* **EXERCISE BRIEF**
Among the records, which lines hold the word "checkbox"? Pick them out.

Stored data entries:

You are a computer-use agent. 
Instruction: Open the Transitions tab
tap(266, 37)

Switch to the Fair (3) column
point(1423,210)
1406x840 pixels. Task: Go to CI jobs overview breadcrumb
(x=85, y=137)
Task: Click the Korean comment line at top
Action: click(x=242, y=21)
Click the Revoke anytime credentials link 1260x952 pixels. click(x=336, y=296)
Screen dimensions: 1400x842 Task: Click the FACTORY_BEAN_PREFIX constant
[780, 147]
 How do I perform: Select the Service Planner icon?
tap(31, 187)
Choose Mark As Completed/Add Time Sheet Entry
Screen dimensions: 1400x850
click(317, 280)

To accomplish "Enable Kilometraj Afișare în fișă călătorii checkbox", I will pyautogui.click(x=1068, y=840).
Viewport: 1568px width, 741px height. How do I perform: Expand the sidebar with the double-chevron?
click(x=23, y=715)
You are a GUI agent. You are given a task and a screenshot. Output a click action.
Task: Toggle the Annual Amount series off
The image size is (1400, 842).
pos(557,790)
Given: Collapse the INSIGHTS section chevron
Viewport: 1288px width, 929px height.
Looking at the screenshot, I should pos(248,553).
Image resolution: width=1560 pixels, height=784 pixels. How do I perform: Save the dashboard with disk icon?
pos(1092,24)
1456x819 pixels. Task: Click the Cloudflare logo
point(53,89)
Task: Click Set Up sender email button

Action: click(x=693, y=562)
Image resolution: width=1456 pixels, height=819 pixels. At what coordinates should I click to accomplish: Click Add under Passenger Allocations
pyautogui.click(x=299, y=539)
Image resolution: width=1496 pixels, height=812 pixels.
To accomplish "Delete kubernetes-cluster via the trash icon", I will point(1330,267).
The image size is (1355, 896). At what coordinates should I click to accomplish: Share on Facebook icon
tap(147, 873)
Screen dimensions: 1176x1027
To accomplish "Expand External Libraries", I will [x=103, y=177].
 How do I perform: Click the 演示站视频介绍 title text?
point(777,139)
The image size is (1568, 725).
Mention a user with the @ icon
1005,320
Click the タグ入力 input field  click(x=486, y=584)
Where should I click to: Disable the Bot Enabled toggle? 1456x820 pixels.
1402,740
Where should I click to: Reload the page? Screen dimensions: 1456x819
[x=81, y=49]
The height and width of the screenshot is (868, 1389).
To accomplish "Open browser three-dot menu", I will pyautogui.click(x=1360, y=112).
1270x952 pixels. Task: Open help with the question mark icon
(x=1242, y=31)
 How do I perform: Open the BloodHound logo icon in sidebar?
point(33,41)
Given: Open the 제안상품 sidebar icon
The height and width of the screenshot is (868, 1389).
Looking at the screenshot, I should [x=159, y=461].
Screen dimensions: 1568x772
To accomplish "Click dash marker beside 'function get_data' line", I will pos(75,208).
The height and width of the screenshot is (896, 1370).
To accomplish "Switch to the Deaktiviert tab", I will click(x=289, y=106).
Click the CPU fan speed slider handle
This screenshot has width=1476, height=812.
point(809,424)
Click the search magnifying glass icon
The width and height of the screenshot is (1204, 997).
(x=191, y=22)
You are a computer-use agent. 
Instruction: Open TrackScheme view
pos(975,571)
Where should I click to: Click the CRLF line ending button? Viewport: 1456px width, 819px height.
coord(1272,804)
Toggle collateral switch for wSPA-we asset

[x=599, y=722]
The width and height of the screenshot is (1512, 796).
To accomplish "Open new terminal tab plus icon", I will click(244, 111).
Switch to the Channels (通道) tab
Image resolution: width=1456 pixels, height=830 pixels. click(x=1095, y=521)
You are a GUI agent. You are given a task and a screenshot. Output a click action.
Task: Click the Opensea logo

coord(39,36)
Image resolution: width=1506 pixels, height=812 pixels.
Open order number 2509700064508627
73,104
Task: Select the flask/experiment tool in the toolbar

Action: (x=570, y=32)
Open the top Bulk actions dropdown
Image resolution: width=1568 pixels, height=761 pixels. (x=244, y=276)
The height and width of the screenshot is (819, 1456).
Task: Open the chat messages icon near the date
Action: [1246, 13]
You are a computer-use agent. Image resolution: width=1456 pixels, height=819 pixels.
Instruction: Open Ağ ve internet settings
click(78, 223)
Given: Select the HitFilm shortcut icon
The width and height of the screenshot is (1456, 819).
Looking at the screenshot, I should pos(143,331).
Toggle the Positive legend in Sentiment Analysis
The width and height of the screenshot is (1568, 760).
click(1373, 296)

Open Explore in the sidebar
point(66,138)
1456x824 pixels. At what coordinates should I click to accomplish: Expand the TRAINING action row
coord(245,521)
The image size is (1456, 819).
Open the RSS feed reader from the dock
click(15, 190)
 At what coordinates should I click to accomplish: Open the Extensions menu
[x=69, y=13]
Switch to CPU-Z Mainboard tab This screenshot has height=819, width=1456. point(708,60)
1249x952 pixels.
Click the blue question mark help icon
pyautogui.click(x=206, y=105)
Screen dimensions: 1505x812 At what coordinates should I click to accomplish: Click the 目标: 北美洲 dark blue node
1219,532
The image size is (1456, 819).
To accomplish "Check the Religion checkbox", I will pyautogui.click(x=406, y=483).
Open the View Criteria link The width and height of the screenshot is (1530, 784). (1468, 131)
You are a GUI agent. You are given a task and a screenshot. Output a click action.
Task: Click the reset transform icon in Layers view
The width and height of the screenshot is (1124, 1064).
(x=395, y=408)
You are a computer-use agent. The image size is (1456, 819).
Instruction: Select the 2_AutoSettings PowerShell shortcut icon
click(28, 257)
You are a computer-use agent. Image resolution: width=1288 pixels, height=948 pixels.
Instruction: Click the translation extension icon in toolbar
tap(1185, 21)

* **ANSWER TO THIS EXERCISE**
To accomplish "Enable Kilometraj Afișare în fișă călătorii checkbox", I will pyautogui.click(x=1068, y=840).
To accomplish "Check the Religion checkbox", I will pyautogui.click(x=406, y=483).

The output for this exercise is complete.